原理原則を知る、マネージャーとしての土台をつくる

「課長塾」では、そんな境遇にあるマネージャー層にリーダーの原理原則を徹底的に教えることで、受講者一人ひとりがマネージャーとしての「土台」と「軸」を作ることを目的としている。「課長といえば、管理職の第一歩。そんな段階で、経営の原理原則までを学ぶのは早すぎないか?」と思われるかもしれないが、組織は人で作られ、優秀なリーダーの存在が経営そのものを左右する。管理職の初期段階で経営の原理原則を知ることは、マネジメントの本質を知ることに繋がり、マネージャーとしての“土台”もできあがる。ゆるぎない土台があれば、軸がぶれることもなくなる。部下も上司の軸が見えるので、同じ方向に向かって走りやすくなる。

そういう状態を作り出すために、「課長塾」では6日間7講座50時間以上のカリキュラムを通して、徹底的にマネージャーとしての「あり方=土台」を自問自答させる。受け身の座学はなく、実践型のワークショップが中心。ワークの中で「自分のマネージャー・スタイルとは」を言語化できるぐらいまで具体化させることで、自分ならではの「“ある”べきマネージャーの型」を身に付けることができる。

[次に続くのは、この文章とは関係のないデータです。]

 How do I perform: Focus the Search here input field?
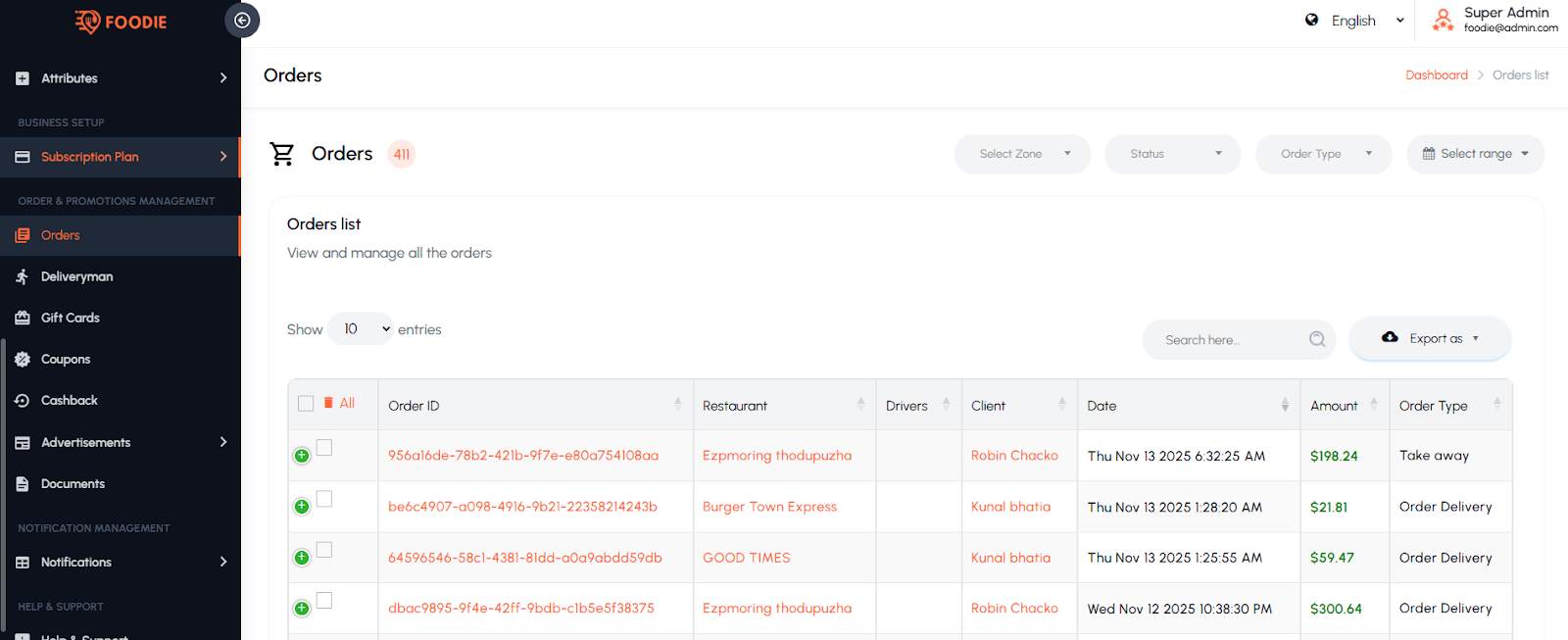pyautogui.click(x=1225, y=340)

毎回の講義の最後には、講義で学んだことを振り返り、講義で学んだ内容の何を職場で実践するかをメンバーに宣言。そして、次回の講義の初めに実践報告を行う。次の講座までの期間は「学びの実践」と「課題発見」の大事な時間と捉えることで、「学ぶ、振り返る、実践する、共有する」のサイクルが生まれ、短期間で即戦力が身につく。

異業種との「知の交流」で視野が広がり、イノベーションが生まれる

一方、膨大な業務に追われるあまり、「ビジョンを考える」「イノベーションを起こすために知恵を絞る」など、組織の将来に必要な事項に目が行かない…という課題を抱えるマネージャーも多い。

「課長塾」では、狭まってしまった視野を広げ、新たな視点を得られるような工夫もされている。大切にしているのは、「同じ立場ながらバックグラウンドの異なる他人」と接し、意見交換をする機会だ。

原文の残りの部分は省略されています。